Dokuz adet rapper bir araya geldi yıllar önce: Method Man, Ghostface Killah, Raekwon, Inspectah Deck, RZA, Ol' Dirty Bastard, Masta Killa, U-God, Cappadonna ve Gza. Bir de onlara arada bir katılan Nas, Busta Rhymes, Redman, Junior Reid ve Isaac Hayes. İsimlerinden de anlaşılacağı üzere bu adamlar hiç tekin değil. Projeleri Wu-Tang Clan, sokaklarda nam salalı epey oldu. Karşılarına dikilecek kaç baba yiğit var, şu ölümlü dünyada? Onlar kısaca "Wuuuuu..." Kendi müzik tarzlarını bırakın; modaları, jargonları, video oyunları bile var. Hip hop'un 'masterpiece'i addedilen 'The W'ya imza atmaları da boşuna değil; tam onlardan beklenecek hareket. Zira, kolaysa laf edin bakalım bu albüme de... Siz iyisi mi "Protect Ya Neck" yoksa o sokaklar, 'Shaolin Style', "insanın kendisini ve sokakları tanımak için ihtiyaç duyduğu bilgi" diye açıkladıkları Wu felsefesi, sizi n'apar bilemem. İhtiyatlı olmak lazım.

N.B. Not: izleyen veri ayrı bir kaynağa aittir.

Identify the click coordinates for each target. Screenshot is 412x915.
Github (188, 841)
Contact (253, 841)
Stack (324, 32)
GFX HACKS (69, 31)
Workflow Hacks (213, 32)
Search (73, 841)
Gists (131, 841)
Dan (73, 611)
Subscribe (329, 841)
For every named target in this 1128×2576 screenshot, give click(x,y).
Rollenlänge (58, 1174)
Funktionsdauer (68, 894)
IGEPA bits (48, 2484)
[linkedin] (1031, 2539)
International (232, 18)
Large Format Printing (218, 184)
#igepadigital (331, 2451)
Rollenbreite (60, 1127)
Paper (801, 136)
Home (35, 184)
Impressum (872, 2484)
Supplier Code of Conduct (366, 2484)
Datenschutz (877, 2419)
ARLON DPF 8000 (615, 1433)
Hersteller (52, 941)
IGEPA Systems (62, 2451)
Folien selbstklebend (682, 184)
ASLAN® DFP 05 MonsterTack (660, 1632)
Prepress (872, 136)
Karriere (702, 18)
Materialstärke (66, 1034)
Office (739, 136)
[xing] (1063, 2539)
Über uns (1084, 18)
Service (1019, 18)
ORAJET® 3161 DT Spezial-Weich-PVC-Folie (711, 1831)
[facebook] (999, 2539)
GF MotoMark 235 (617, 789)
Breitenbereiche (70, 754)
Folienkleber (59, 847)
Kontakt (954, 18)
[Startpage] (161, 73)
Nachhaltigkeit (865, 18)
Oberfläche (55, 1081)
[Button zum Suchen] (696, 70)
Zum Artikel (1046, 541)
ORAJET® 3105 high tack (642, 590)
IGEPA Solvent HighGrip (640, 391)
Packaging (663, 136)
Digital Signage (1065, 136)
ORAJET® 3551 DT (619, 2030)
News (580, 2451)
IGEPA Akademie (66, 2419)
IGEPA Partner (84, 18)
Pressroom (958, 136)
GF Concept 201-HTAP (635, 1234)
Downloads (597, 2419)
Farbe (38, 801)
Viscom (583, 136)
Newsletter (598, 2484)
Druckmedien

Millerce yol geldik hepsi maviydi...
Miles Davis / Blue Miles

(Columbia / Sony Music)

Geçenlerde televizyonda bir müzik programı vardı, ecnebi yanılmıyorsam, ayıptır söylemesi, adamın biri çıkmış aşağı yukarı şunları söylüyordu: "Mozart klasik müzik için neyse, Jimi Hendrix rock müzikte ne manaya geliyorsa, Miles Davis de caz için aynı şeydir." Bu herşeyi açıklıyor herhalde... Ustanın 'koyu lacivert' albümü, ünlü albümlerinden seçme parçalardan oluşuyor: Round Midnight, Blues for Pablo, Blue in Green, The Pan Piper, Drad Dog, Basin Street Blues, Circle, Sweet Pea... Arada bir böyle hatırlatma babında iyi oluyor, 'Miles Davis experience' kuşkusuz her ruha iyi geliyor.

Boylarını bir görelim
Backstreet Boys / Black&Blue

(Jive / EMI)

Boy-band furyası ne zaman bitecek, Latin ateşi sönecek mi bir gün, Madonna'nın bir sonraki numarası ne olacak vs. diye merak etmekten bıktık usandık. Bitmiyor kardeşim. En ünlü çoluk çocuk grubu işte bir albüm daha yapmış; siyah ve mavi karışımı. (Blue-black: bir zamanlar bu boy band dinleyicileri arasında en fazla heyecan yaratan jean rengiydi kendisi...) Şu ara zırt pırt her yerde çalan "Shape of My Heart" single'ı sizi duruma uyandırmıştır zaten. Hayır, bir büyüseler, belli olmuyor bunların ne olacağı ki... Robbie Williams'ı da 'öyle' bilirdik, bakınız ne akıllı çıktı. Hani diyoruz, bir süreliğine ortadan kaybolsalar, 'artık yalnızlığın kurbanı olmayan' Britney'le filan birlikte. Ortalık bir yatışsa, ferahlasa... Sonra yine boy göstersinler. Bize ne?